▶ _GIVEN PROBLEM_:
Revise the records from the line containing "This screenshot has" through the end of the records, changing "icon" to "button" and keeping everything else the same. Leave the pictures out of your answer.

▶ _MATERIAL TO PROCESS_:
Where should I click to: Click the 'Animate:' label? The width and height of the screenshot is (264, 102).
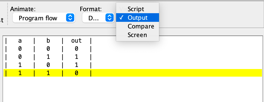pyautogui.click(x=23, y=9)
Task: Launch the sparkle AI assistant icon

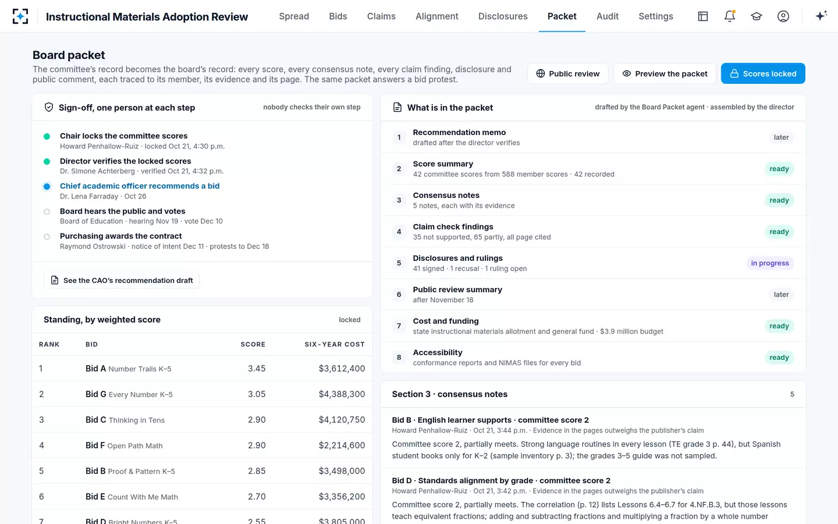Action: (x=821, y=16)
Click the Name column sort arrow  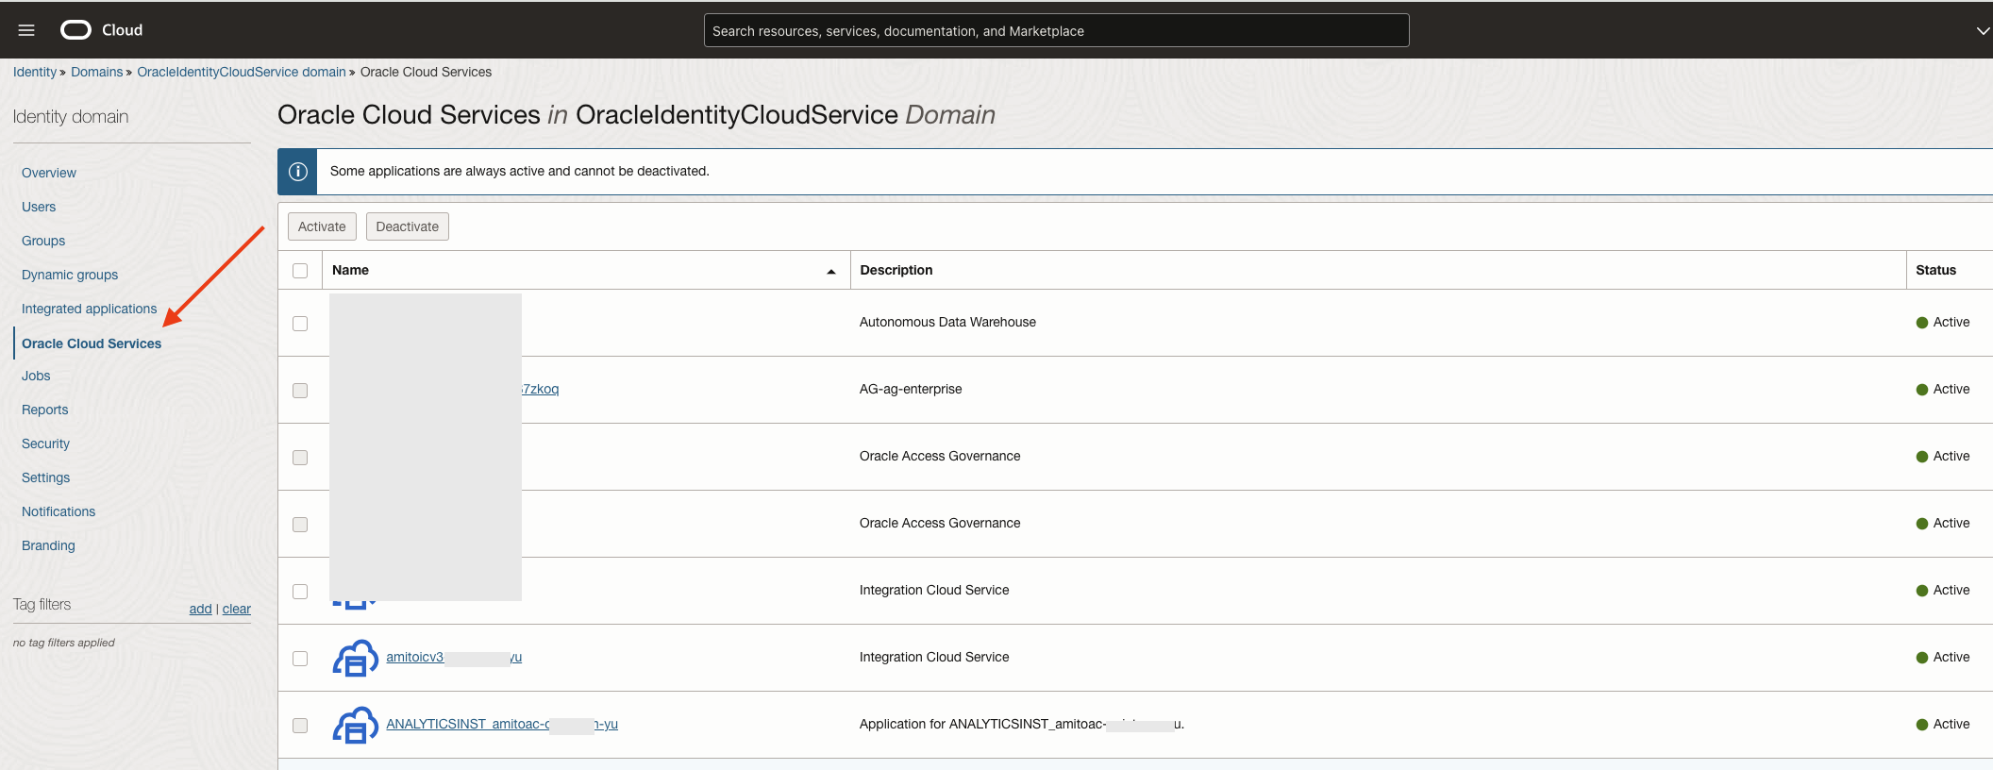click(x=830, y=272)
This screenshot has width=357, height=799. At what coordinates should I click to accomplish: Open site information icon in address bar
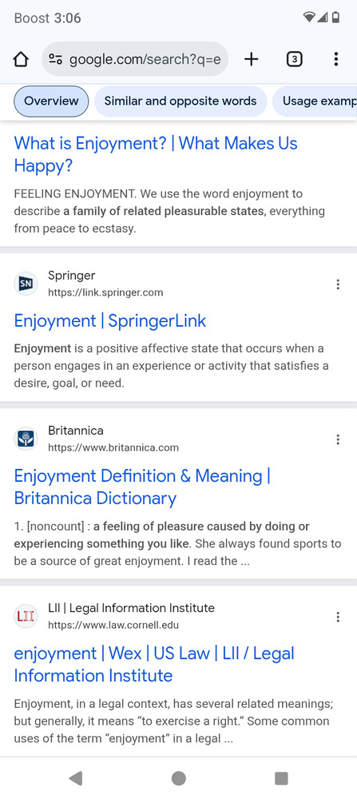coord(55,60)
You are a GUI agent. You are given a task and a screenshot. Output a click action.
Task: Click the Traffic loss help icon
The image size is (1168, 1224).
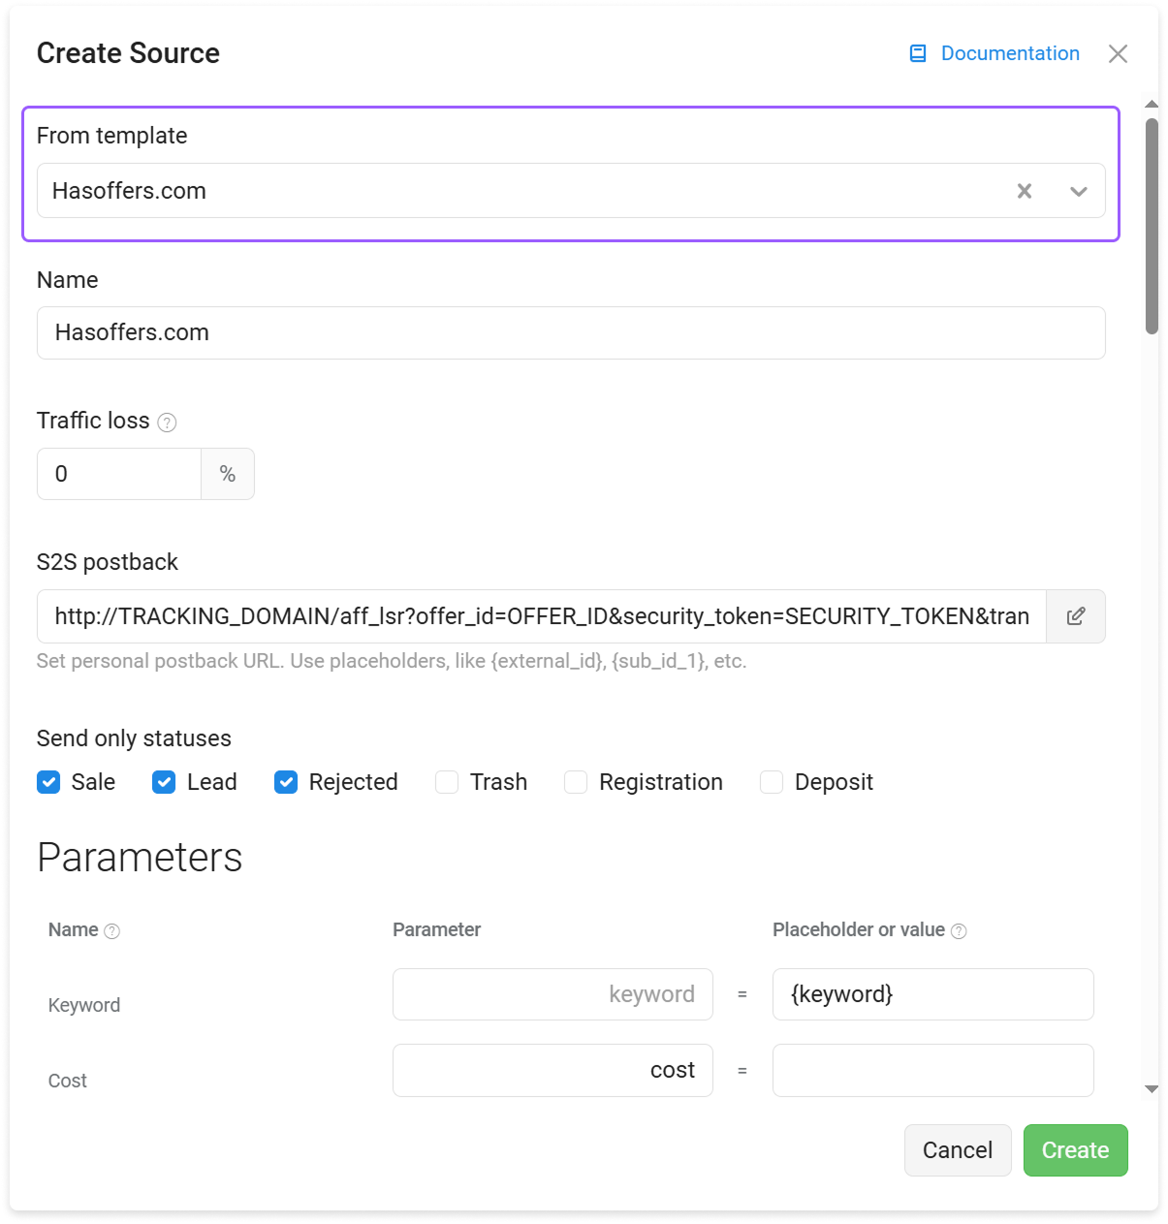point(167,423)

▶ _ANSWER TO THIS EXERCISE_:
This screenshot has width=357, height=799. At what coordinates should I click to accomplish: Open site information button in address bar
coord(55,60)
You are a GUI agent. You are given a task and a screenshot. Output a click action.
Task: Click the Traffic loss help button
The image size is (1168, 1224).
point(167,423)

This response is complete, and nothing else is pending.